Set back from the Thames Path, the Michelin-starred River Café is a riverside icon in its own right. Warm, buzzy and expensive (in a semi-casual way), it’s dedicated to serving unfussy yet stunning Italian food based on artisanal seasonal ingredients. OK, prices are excruciating, but portions are generous – go for a summer lunch, sit on the terrace and live it large like an A-lister.
Popular with students and aficionados of south Indian vegetarian cuisine, Sagar has gained renown for its keenly priced homely cooking, with four outlets now running across the capital. The King Street original is an attractive, smart-looking venue serving a please-all regional menu spanning everything from steamed idli dumplings and bhel puris to dosas galore, uthapams (lentil ‘pizzas’) and assorted veggie curries.
West London is something of a desert for Vietnamese food, but this unfailingly welcoming spot near Ravenscourt Park more than makes amends. Pho is a treat here, with a strong stock and all the power of traditional flavours and herbs. Top marks for the crisp vegetarian spring rolls, the flavoursome soft-shell crab and the slow-cooked pork with quail’s eggs. Reliably good all round.
A welcome blast of subcontinental warmth on Hammersmith’s frenetic main drag, Shilpa quietly goes about its business, delivering south Indian and Keralan cooking at surprisingly low prices. The food regularly outshines the unassuming surroundings as the kitchen knocks out mouthwatering meat curries, deftly spiced fish dishes and plenty for veggies too. Dining here is also a bargain, especially at lunchtime.
In a parade of shops near Ravenscourt Park, this friendly neighbourhood Japanese won’t win any prizes for sparkle or pizazz, but locals come here for the food, especially the flame-cooked skewers from the robata grill. Cheap sets and tapas-style combos are the way to go, and there’s plenty for fans of raw fish too (check out the range of nigiri, temaki and sashimi).
Claudio Vescovo and Gianluca D'Angelo caused a stir when they opened Zia Lucia in Holloway, and now they’re bringing their pizza magic to west London. Like the original, their Brook Green outpost is a family-friendly joint with the emphasis firmly on delectable wood-fired beauties. Choose from four 48-hour fermented doughs (nutty wholemeal, vegetable charcoal, gluten-free etc) and pick from a host of classic and new toppings.
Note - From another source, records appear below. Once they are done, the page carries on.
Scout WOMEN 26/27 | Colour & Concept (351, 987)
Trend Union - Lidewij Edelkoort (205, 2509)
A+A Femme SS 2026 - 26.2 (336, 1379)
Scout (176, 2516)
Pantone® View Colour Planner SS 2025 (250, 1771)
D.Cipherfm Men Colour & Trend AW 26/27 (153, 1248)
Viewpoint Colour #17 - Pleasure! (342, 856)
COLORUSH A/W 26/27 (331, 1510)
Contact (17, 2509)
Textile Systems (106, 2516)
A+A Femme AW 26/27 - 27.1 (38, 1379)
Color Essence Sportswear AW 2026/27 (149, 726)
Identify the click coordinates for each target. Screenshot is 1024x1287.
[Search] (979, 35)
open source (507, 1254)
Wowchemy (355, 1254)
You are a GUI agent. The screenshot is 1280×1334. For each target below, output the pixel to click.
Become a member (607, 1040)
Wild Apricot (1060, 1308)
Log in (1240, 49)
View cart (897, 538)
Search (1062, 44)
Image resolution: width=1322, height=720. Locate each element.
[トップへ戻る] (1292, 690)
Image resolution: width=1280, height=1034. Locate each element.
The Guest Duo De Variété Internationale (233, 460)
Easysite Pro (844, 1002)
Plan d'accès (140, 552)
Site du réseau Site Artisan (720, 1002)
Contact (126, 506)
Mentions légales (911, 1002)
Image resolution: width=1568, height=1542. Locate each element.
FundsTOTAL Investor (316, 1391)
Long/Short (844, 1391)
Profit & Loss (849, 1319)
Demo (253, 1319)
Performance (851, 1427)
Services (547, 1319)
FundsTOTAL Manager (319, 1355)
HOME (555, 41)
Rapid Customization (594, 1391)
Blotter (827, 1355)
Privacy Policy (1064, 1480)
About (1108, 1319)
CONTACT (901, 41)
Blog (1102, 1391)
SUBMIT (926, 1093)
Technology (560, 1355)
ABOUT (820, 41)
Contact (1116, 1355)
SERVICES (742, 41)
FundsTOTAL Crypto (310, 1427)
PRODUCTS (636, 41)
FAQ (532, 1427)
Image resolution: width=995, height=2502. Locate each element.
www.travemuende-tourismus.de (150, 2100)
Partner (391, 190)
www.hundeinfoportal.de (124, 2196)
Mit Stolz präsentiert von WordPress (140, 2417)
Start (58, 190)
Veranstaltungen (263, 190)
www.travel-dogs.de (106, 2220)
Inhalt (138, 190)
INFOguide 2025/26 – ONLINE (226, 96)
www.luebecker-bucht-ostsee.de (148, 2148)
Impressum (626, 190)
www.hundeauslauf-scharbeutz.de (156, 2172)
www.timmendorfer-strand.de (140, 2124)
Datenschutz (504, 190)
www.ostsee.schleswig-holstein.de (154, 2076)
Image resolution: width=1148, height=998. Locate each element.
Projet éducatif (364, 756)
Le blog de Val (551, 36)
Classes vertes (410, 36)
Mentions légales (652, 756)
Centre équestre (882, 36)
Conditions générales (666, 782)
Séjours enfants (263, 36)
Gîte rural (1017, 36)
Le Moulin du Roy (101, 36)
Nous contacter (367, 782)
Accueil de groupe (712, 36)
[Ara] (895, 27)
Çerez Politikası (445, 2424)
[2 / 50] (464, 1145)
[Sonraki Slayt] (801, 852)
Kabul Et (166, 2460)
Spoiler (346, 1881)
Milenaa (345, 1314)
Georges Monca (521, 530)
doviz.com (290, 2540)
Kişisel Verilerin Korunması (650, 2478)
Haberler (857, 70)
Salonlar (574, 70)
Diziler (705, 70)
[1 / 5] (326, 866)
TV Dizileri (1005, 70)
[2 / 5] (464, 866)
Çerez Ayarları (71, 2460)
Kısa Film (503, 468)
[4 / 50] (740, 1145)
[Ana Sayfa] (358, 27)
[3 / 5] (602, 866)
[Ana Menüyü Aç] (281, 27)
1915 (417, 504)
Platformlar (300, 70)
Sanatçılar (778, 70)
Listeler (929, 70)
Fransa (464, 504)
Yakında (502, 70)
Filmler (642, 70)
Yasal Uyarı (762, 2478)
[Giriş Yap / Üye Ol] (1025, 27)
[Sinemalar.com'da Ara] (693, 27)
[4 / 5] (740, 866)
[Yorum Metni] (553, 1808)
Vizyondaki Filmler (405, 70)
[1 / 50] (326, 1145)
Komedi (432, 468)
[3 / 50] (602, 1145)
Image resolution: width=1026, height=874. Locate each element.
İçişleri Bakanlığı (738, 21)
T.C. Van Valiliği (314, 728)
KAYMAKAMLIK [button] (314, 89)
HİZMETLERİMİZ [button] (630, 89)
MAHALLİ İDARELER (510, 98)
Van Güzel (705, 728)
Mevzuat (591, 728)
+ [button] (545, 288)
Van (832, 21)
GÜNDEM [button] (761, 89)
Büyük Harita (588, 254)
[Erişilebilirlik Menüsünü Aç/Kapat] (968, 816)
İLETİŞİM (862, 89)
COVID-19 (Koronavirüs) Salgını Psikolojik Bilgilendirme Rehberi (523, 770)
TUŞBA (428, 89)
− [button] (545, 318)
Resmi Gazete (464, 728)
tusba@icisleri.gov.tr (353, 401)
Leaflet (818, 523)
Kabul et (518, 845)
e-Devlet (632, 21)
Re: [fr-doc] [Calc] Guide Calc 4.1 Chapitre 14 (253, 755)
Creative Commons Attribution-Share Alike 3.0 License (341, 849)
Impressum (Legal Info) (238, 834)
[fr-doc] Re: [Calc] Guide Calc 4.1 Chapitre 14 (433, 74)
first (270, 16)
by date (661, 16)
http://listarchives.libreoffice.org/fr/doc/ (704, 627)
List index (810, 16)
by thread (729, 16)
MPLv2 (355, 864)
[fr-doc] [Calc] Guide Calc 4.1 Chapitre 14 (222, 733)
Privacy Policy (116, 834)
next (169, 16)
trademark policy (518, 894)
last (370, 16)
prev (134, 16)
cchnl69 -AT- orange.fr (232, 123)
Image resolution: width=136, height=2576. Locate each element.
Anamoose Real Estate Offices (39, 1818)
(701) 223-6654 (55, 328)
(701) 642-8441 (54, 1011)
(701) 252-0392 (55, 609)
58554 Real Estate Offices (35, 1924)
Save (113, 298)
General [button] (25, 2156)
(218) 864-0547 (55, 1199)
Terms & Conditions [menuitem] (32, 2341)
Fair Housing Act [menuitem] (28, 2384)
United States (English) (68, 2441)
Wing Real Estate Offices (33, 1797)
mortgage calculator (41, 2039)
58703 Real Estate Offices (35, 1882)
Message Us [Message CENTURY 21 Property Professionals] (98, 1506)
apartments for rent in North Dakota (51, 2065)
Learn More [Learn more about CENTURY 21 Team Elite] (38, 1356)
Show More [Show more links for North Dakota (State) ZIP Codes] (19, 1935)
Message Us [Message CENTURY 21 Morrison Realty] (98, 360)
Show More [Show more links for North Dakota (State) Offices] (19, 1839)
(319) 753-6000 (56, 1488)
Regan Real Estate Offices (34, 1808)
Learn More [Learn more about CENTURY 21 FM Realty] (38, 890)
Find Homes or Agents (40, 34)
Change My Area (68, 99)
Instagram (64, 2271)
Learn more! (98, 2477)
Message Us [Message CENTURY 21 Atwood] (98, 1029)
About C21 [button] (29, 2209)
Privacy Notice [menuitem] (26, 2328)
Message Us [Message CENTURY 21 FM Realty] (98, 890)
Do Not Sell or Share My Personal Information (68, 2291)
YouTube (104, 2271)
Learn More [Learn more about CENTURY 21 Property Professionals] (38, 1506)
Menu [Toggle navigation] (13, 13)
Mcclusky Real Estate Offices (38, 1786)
A local hub for Hammersmith’s Somali families, this oddball basement restaurant feels a bit like a community centre, complete with workaday furniture, polystyrene cups and an easy-clean tiled floor. Much of the menu reflects Somalia’s historic links to Italian east Africa, so pasta sits alongside soft Somali bread, spicy stews and the like (don’t be fazed by the strange dish names). No alcohol on the premises.